In physics, the Coriolis effect is a deflection of moving objects when the motion is described relative to a rotating reference frame. In a reference frame with clockwise rotation, the deflection is to the left of the motion of the object; in one with counter-clockwise rotation, the deflection is to the right. Although recognized previously by others, the mathematical expression for the Coriolis force appeared in an 1835 paper by French scientist Gaspard-Gustave Coriolis, in connection with the theory of water wheels. Early in the 20th century, the term Coriolis force began to be used in connection with meteorology.

Newton's laws of motion describe the motion of an object in a (non-accelerating) inertial frame of reference. When Newton's laws are transformed to a uniformly rotating frame of reference, the Coriolis and centrifugal forces appear. Both forces are proportional to the mass of the object. The Coriolis force is proportional to the rotation rate and the centrifugal force is proportional to its square. The Coriolis force acts in a direction perpendicular to the rotation axis and to the velocity of the body in the rotating frame and is proportional to the object's speed in the rotating frame. The centrifugal force acts outwards in the radial direction and is proportional to the distance of the body from the axis of the rotating frame. These additional forces are termed inertial forces, fictitious forces or pseudo forces.[1] They allow the application of Newton's laws to a rotating system. They are correction factors that do not exist in a non-accelerating or inertial reference frame.

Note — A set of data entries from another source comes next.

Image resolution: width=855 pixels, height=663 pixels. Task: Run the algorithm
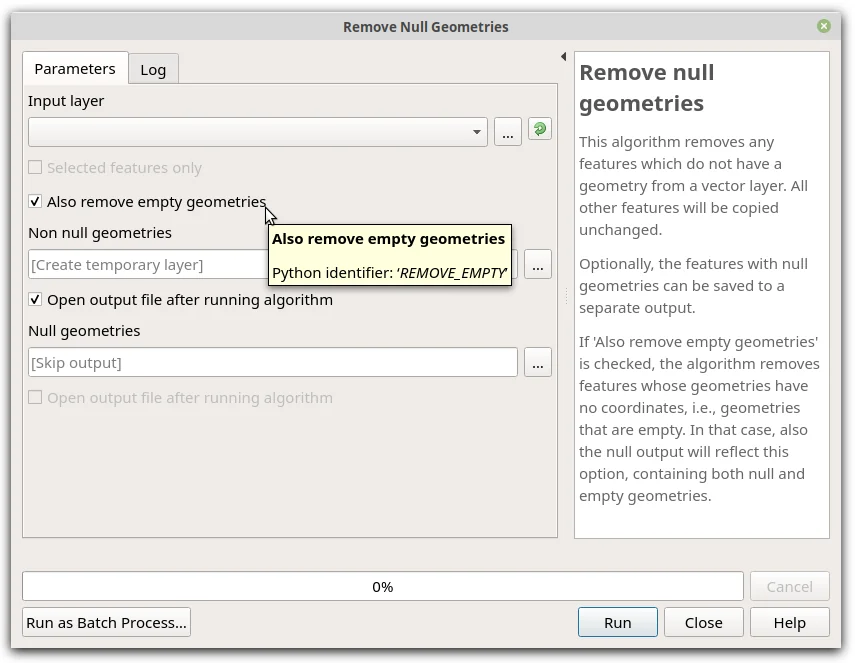[x=617, y=622]
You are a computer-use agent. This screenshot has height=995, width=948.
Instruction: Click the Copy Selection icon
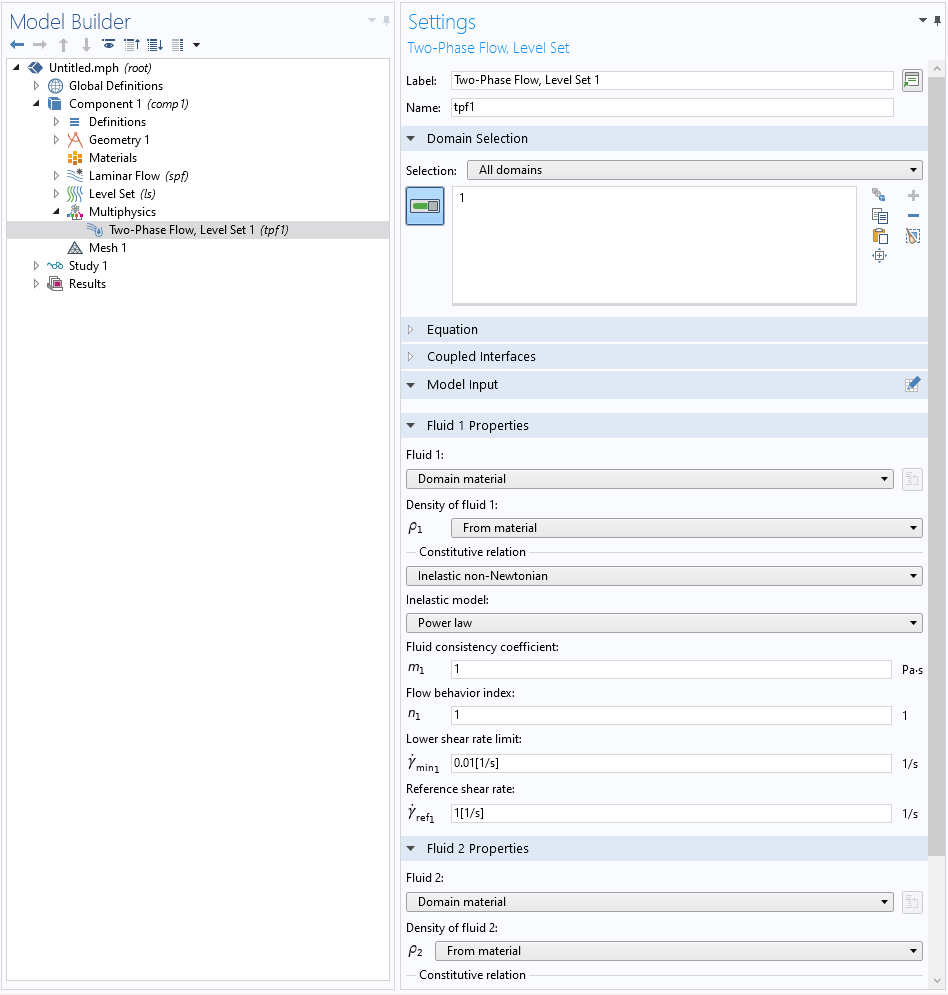pyautogui.click(x=880, y=216)
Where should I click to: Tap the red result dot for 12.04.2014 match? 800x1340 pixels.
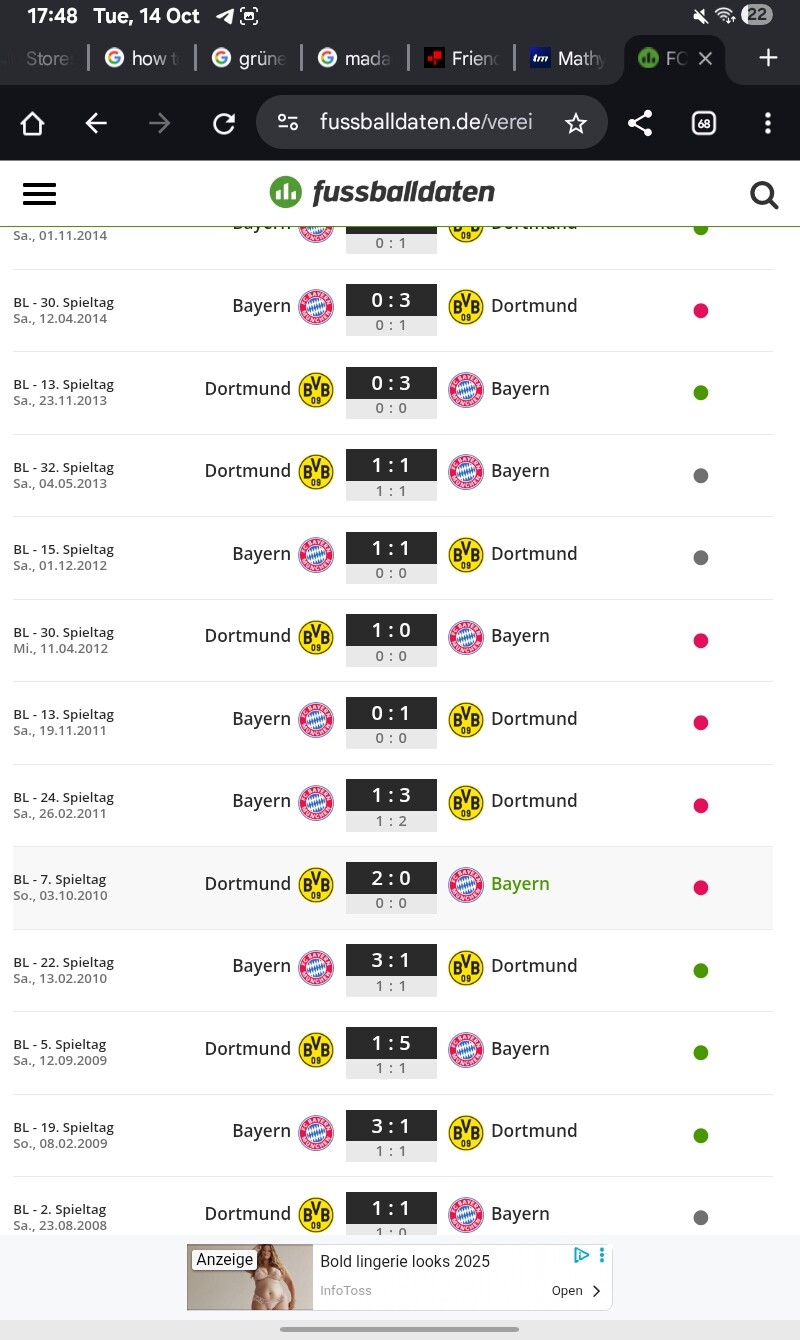tap(701, 310)
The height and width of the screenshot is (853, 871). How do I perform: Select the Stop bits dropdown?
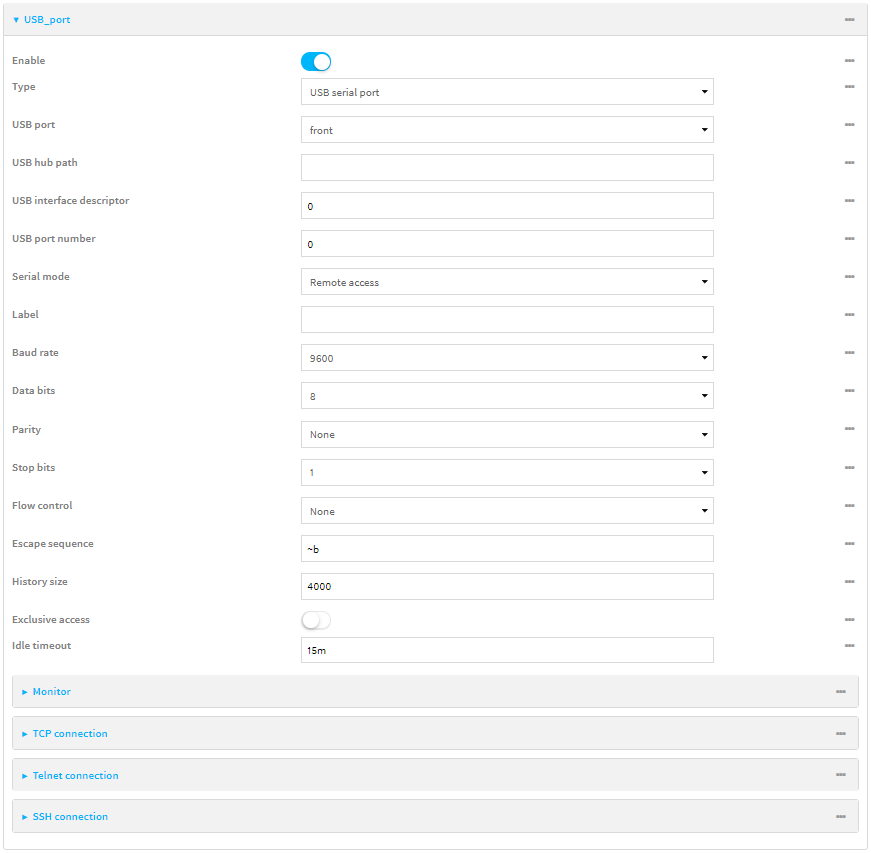click(506, 472)
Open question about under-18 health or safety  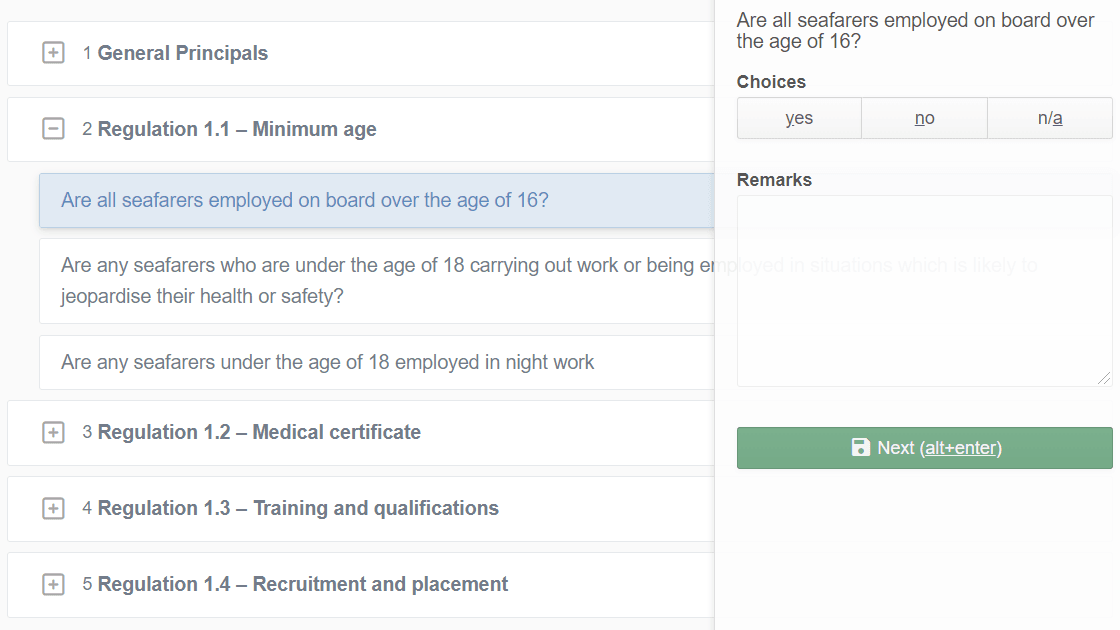[x=378, y=281]
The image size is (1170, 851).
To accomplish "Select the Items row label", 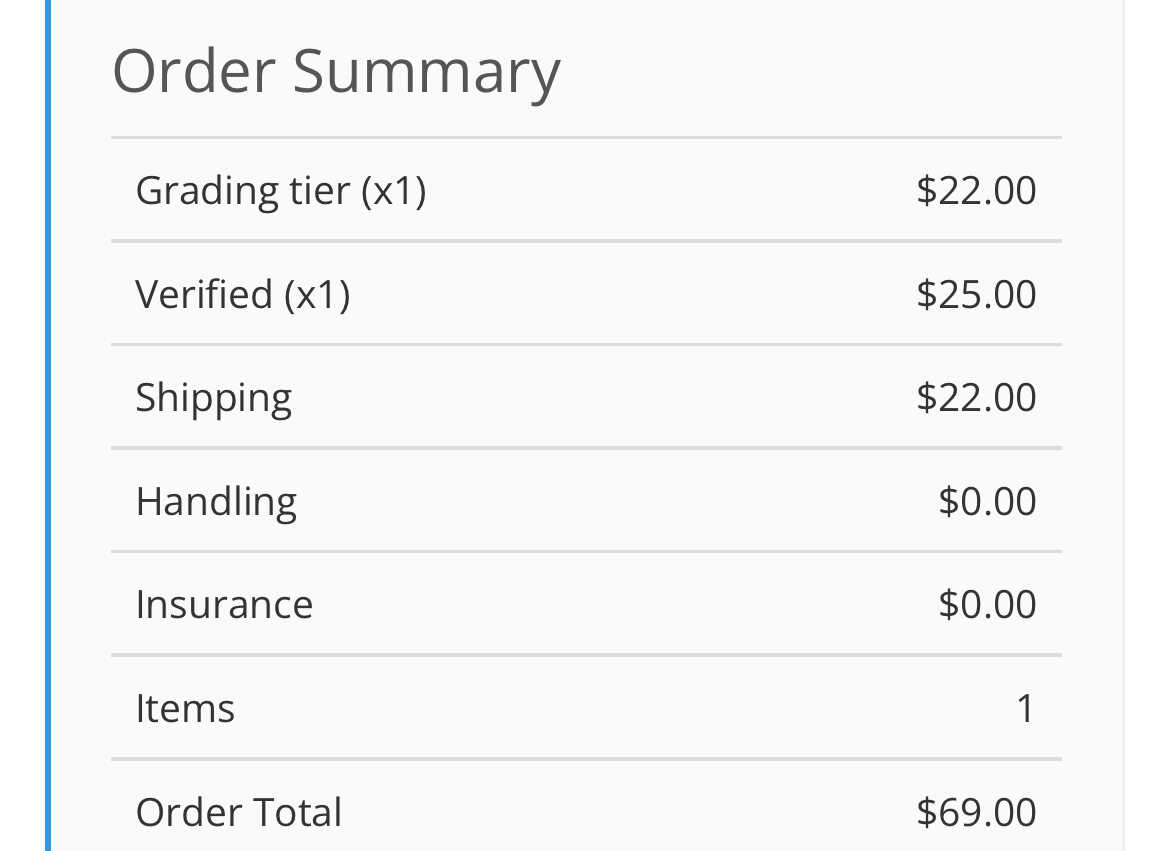I will coord(185,709).
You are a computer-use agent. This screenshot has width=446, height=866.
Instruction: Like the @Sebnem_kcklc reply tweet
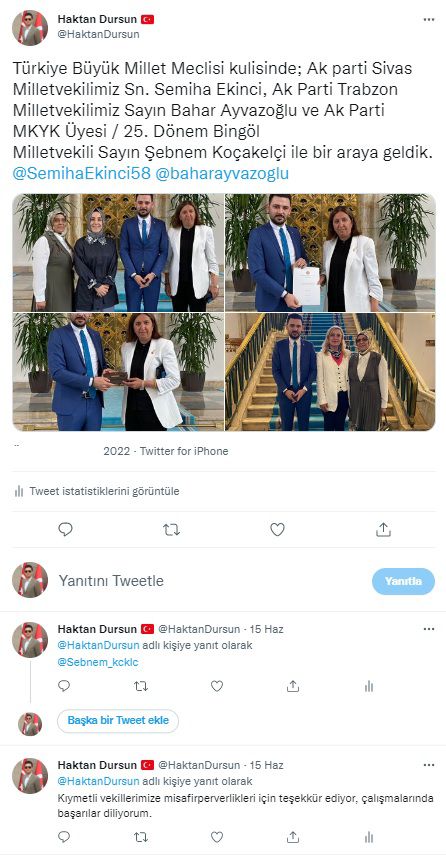point(217,686)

A commonly encountered rotating reference frame is the Earth. The Coriolis effect is caused by the rotation of the Earth and the inertia of the mass experiencing the effect. Because the Earth completes only one rotation per day, the Coriolis force is quite small, and its effects generally become noticeable only for motions occurring over large distances and long periods of time, such as large-scale movement of air in the atmosphere or water in the ocean. Such motions are constrained by the surface of the earth, so only the horizontal component of the Coriolis force is generally important. This force causes moving objects on the surface of the Earth to be deflected to the right (with respect to the direction of travel) in the Northern Hemisphere and to the left in the Southern Hemisphere. The horizontal deflection effect is greater near the poles and smallest at the equator, since the rate of change in the diameter of the circles of latitude when travelling north or south, increases the closer the object is to the poles.[2] Rather than flowing directly from areas of high pressure to low pressure, as they would in a non-rotating system, winds and currents tend to flow to the right of this direction north of the equator and to the left of this direction south of it. This effect is responsible for the rotation of large cyclones (see Coriolis effects in meteorology). To explain this intuitively, consider how an object that moves northwards from the equator has a tendency to maintain its greater speed at the equator (rotating around towards the right as you look at the sphere of the Earth), where the "horizontal diameter" is larger, and therefore tends to move towards the right as it passed northwards where the "horizontal diameter" of the Earth (the rings of latitude) is smaller, and the speed of local objects around the central axis of the Earth is slower.